*Data*
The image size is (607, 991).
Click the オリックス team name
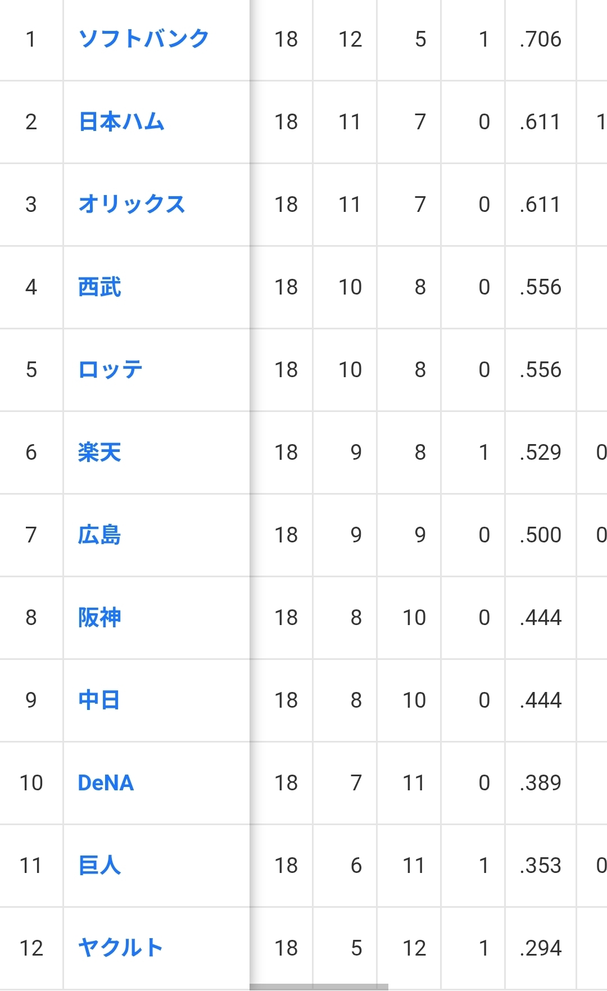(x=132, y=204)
...
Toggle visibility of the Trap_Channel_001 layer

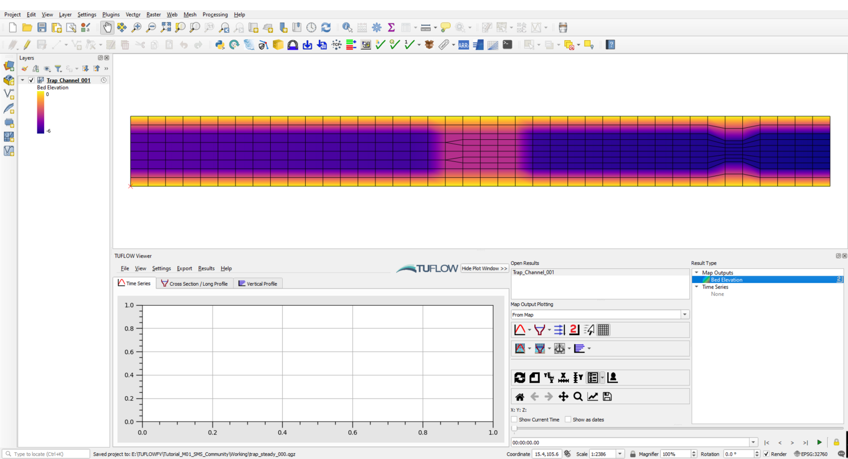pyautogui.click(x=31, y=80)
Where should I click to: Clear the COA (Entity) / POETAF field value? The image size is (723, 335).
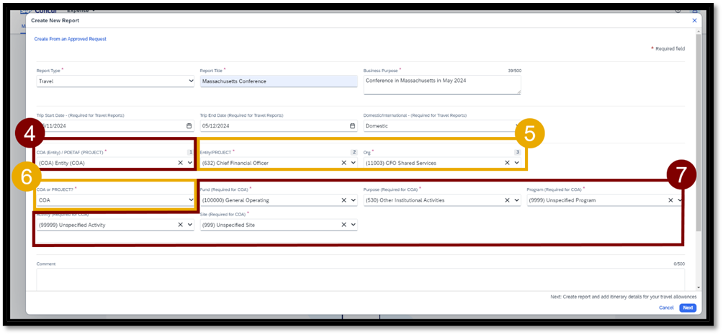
* * *
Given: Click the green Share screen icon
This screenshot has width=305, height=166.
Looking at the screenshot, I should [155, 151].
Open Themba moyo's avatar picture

*The problem*
Rewrite the lines from the one containing "The image size is (607, 991)." through the one containing "(x=132, y=204)", swapping "team name" for "team label" and changing nothing else. Omit the pictures.

*Expected answer*
The image size is (607, 991).
Click the オリックス team label
(x=132, y=204)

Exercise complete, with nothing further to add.